KUMPULAN TUGAS
**a)** Bagaimana kalimat "Senjata yang digunakan umumnya meliputi pedang, parang, dan senjata tajam lainnya." dari teks tentang klitih di Yogyakarta diterjemahkan ke dalam bahasa Inggris?
**b)** Tuliskan kelanjutan teks tentang klitih di Yogyakarta, dimulai setelah kalimat terakhirnya.

KUTIPAN DOKUMEN
++++++++++

Klitih di Yogyakarta

Klitih telah menjadi fenomena yang mengkhawatirkan bagi masyarakat Yogyakarta. Aksi kekerasan yang terjadi secara tiba-tiba ini biasanya dilakukan pada malam hari oleh dua atau lebih pelaku. Senjata yang digunakan umumnya meliputi pedang, parang, dan senjata tajam lainnya. Fenomena klitih juga dikaitkan dengan kenakalan remaja yang semakin mengarah ke tindak kriminal.

Sosiolog kriminal dari Universitas Gadjah Mada, Drs. Soeprapto, S.U, menjelaskan bahwa istilah klitih berasal dari bahasa Jawa “klitah-klitih”. Pada awalnya, kata “klitih” memiliki makna positif, yaitu aktivitas untuk mengisi waktu luang dengan hal-hal yang bermanfaat. Contoh dari aktivitas tersebut termasuk berjalan-jalan, menjahit, membaca, dan lain-lain. Seiring perkembangan zaman, makna klitih mengalami pergeseran menjadi konotasi negatif. Kini, “klitih” sering dikaitkan dengan tindakan kriminal yang dilakukan oleh orang yang berkeliling menggunakan sepeda motor.

Faktor yang melatarbelakangi terjadinya aksi klitih adalah sekumpulan remaja yang memiliki kesamaan hobi serta kegiatan. Seperti remaja pada umumnya, mereka bisa dipengaruhi oleh teman-teman sebaya, sehingga hubungan pertemanan ini dapat mengarah pada hal-hal negatif, seperti kenakalan, penggunaan narkoba, dan pergaulan bebas.

++++++++++

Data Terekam
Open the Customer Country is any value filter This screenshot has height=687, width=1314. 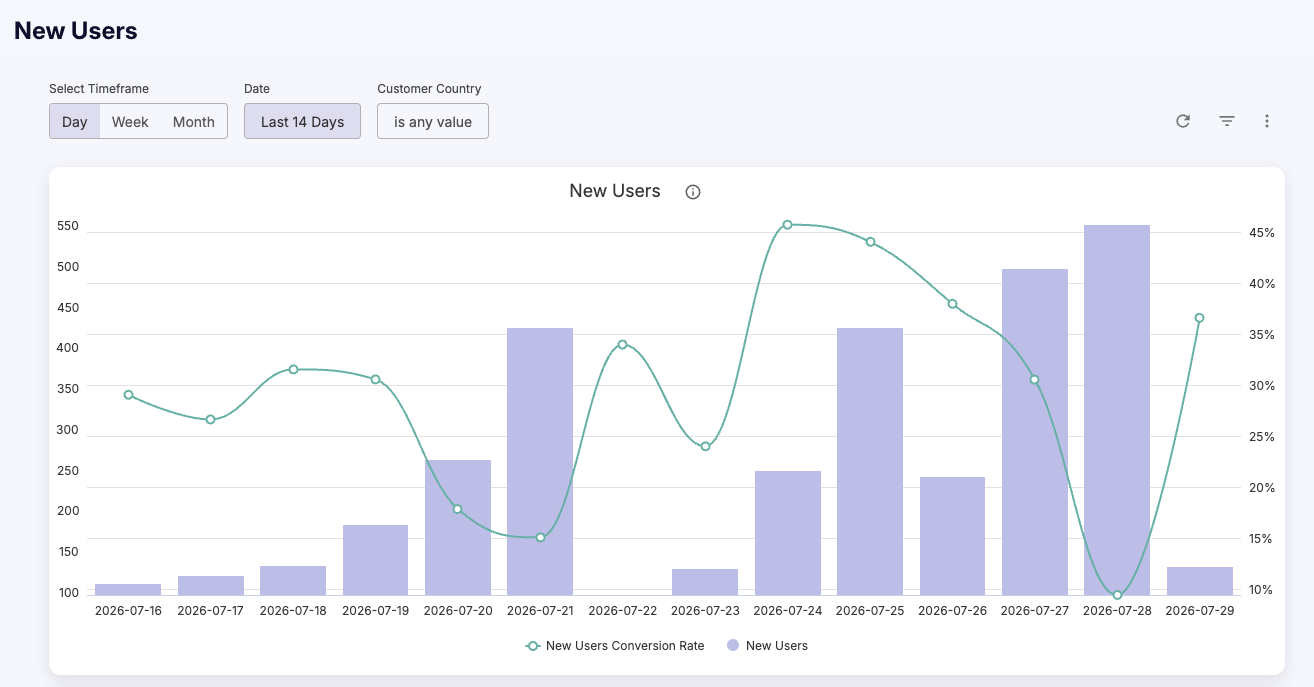pos(433,122)
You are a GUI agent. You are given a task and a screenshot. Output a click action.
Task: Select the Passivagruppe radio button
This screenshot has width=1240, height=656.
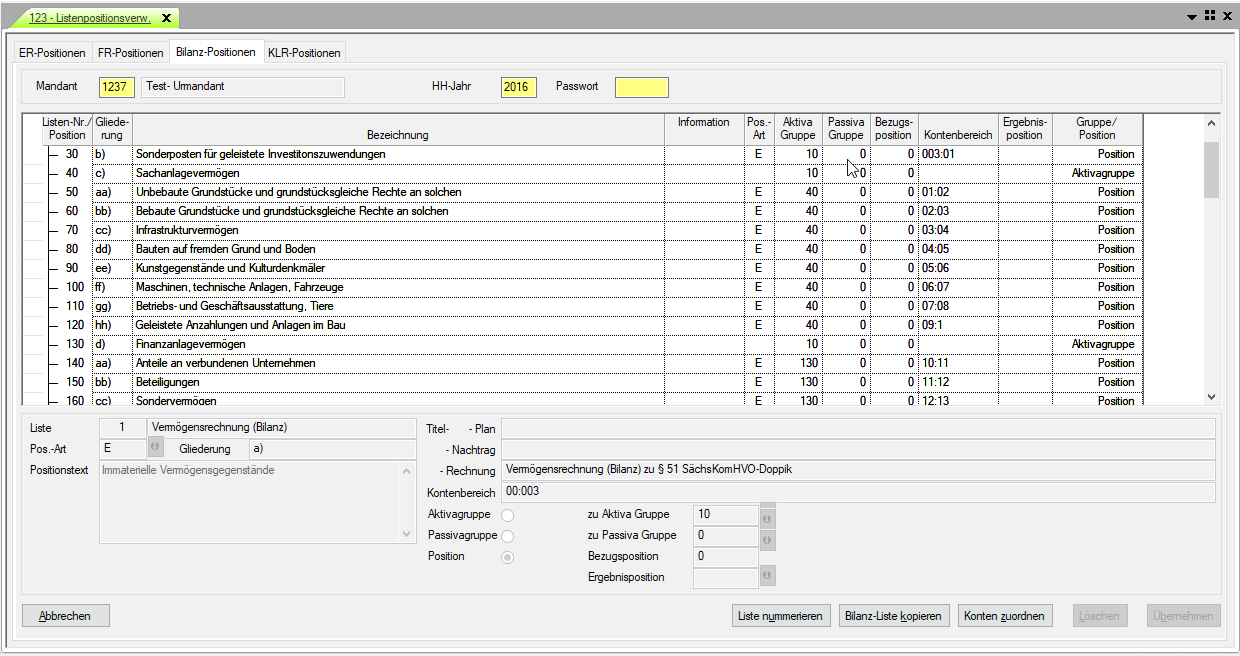[507, 537]
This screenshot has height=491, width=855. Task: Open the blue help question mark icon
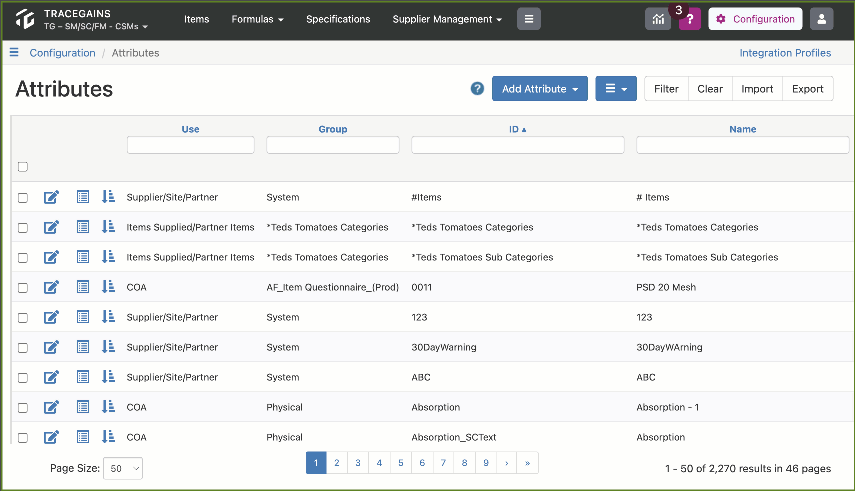[477, 88]
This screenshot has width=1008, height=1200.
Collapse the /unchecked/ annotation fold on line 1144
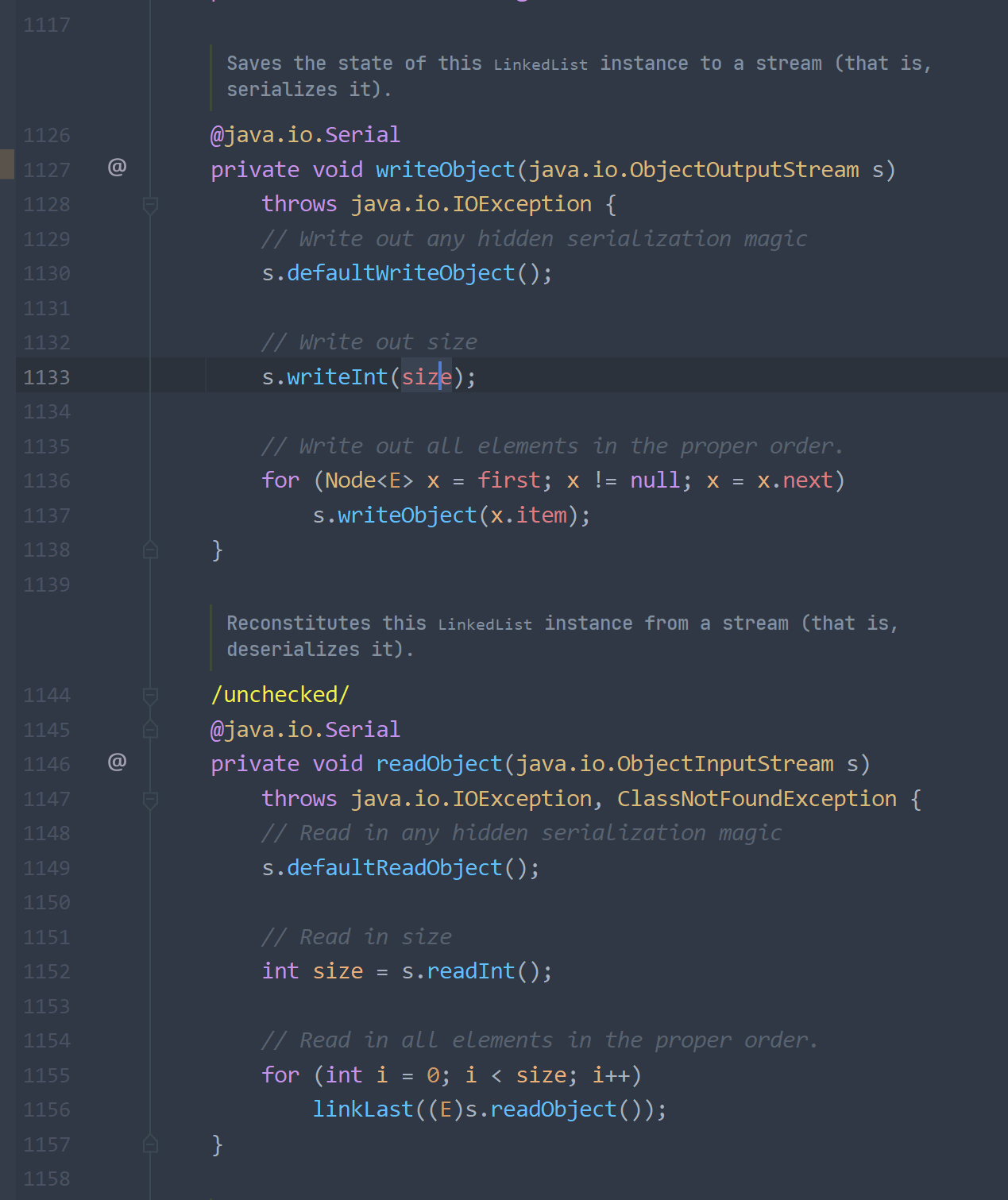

++++++++++

JAWABAN PER TUGAS
**a)** The weapons used generally include swords, machetes, and other sharp weapons.

**b)**
Faktor kekerasan dalam rumah tangga (KDRT) juga berpengaruh pada kondisi psikologis anak, sehingga ketika dewasa mereka mungkin kesulitan mengendalikan emosi dan berpikir jernih. Selain itu, ketidakharmonisan dalam keluarga serta tidak adanya figur panutan turut berperan dalam membentuk sifat agresif dan ketidakmampuan mengontrol emosi.

Adapun cara untuk terhindar dari perilaku klitih adalah dengan meningkatkan kewaspadaan terhadap sekitar, misalnya saat ingin mendengarkan musik dengan headset, atur volumenya. Hal ini dilakukan agar anda masih bisa mendengarkan suara di sekitar. Memilih rute yang ramai juga dapat meminimalisasi tindakan klitih, meski harus mengambil jalan yang lebih jauh jangan merasa rugi akan hal terssebut, dibandingkan dengan risiko terkena aksi klitih.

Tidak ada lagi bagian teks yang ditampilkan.